- [WHAT TO PRODUCE]:
Extract every line from the entries below and reproduce each one verbatim.
─── SUPPLIED DATA ───
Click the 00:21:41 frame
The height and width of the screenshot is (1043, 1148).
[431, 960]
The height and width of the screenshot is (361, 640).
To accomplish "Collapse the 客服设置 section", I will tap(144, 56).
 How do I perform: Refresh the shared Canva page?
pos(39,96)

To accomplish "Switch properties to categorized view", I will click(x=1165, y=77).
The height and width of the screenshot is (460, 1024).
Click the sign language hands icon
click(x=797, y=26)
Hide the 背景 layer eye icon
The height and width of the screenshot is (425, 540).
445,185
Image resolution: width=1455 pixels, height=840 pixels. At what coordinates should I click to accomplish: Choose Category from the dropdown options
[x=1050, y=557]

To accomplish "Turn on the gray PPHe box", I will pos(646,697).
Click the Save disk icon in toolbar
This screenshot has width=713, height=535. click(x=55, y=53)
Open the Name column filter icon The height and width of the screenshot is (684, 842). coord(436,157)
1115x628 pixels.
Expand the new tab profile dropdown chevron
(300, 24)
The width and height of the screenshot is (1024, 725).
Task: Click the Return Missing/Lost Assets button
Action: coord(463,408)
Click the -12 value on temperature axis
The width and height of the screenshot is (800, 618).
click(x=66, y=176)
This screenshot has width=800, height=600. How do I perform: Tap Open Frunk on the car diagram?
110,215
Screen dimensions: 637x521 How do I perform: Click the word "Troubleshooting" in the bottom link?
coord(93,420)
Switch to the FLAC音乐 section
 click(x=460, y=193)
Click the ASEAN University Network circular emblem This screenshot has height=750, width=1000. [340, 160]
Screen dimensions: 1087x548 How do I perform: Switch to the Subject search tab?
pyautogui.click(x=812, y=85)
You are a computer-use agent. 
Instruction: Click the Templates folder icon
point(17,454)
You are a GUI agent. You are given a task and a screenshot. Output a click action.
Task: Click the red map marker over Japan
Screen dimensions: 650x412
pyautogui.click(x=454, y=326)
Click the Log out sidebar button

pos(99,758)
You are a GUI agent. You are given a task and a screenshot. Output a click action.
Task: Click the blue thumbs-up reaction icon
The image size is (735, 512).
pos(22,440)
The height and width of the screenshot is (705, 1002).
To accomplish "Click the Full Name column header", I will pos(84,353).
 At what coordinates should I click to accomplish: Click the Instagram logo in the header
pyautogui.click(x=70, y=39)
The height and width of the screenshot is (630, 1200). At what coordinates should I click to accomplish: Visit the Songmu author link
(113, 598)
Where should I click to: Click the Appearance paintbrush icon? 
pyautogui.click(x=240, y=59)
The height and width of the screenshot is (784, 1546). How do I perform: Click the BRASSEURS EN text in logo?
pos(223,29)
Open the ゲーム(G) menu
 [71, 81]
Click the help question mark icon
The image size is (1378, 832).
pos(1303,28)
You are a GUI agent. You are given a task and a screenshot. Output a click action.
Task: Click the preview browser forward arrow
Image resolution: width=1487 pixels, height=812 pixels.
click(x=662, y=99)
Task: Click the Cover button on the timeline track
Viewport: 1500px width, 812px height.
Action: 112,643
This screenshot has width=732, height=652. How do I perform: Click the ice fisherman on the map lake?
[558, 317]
───
- [EXERCISE OUTPUT]:
Click the 00:21:41 frame
The height and width of the screenshot is (1043, 1148).
[431, 960]
The height and width of the screenshot is (361, 640).
To accomplish "Collapse the 客服设置 section", I will tap(144, 56).
 How do I perform: Refresh the shared Canva page?
pos(39,96)

To accomplish "Switch properties to categorized view", I will click(x=1165, y=77).
The height and width of the screenshot is (460, 1024).
Click the sign language hands icon
click(x=797, y=26)
Hide the 背景 layer eye icon
The height and width of the screenshot is (425, 540).
445,185
Image resolution: width=1455 pixels, height=840 pixels. At what coordinates should I click to accomplish: Choose Category from the dropdown options
[x=1050, y=557]

To accomplish "Turn on the gray PPHe box", I will pos(646,697).
Click the Save disk icon in toolbar
This screenshot has width=713, height=535. click(x=55, y=53)
Open the Name column filter icon The height and width of the screenshot is (684, 842). coord(436,157)
1115x628 pixels.
Expand the new tab profile dropdown chevron
(300, 24)
The width and height of the screenshot is (1024, 725).
Task: Click the Return Missing/Lost Assets button
Action: coord(463,408)
Click the -12 value on temperature axis
The width and height of the screenshot is (800, 618).
click(x=66, y=176)
This screenshot has width=800, height=600. How do I perform: Tap Open Frunk on the car diagram?
110,215
Screen dimensions: 637x521 How do I perform: Click the word "Troubleshooting" in the bottom link?
coord(93,420)
Switch to the FLAC音乐 section
 click(x=460, y=193)
Click the ASEAN University Network circular emblem This screenshot has height=750, width=1000. [340, 160]
Screen dimensions: 1087x548 How do I perform: Switch to the Subject search tab?
pyautogui.click(x=812, y=85)
You are a computer-use agent. 
Instruction: Click the Templates folder icon
point(17,454)
You are a GUI agent. You are given a task and a screenshot. Output a click action.
Task: Click the red map marker over Japan
Screen dimensions: 650x412
pyautogui.click(x=454, y=326)
Click the Log out sidebar button

pos(99,758)
You are a GUI agent. You are given a task and a screenshot. Output a click action.
Task: Click the blue thumbs-up reaction icon
The image size is (735, 512).
pos(22,440)
The height and width of the screenshot is (705, 1002).
To accomplish "Click the Full Name column header", I will pos(84,353).
 At what coordinates should I click to accomplish: Click the Instagram logo in the header
pyautogui.click(x=70, y=39)
The height and width of the screenshot is (630, 1200). At what coordinates should I click to accomplish: Visit the Songmu author link
(113, 598)
Where should I click to: Click the Appearance paintbrush icon? 
pyautogui.click(x=240, y=59)
The height and width of the screenshot is (784, 1546). How do I perform: Click the BRASSEURS EN text in logo?
pos(223,29)
Open the ゲーム(G) menu
 [71, 81]
Click the help question mark icon
The image size is (1378, 832).
pos(1303,28)
You are a GUI agent. You are given a task and a screenshot. Output a click action.
Task: Click the preview browser forward arrow
Image resolution: width=1487 pixels, height=812 pixels.
click(x=662, y=99)
Task: Click the Cover button on the timeline track
Viewport: 1500px width, 812px height.
Action: 112,643
This screenshot has width=732, height=652. How do I perform: Click the ice fisherman on the map lake?
[558, 317]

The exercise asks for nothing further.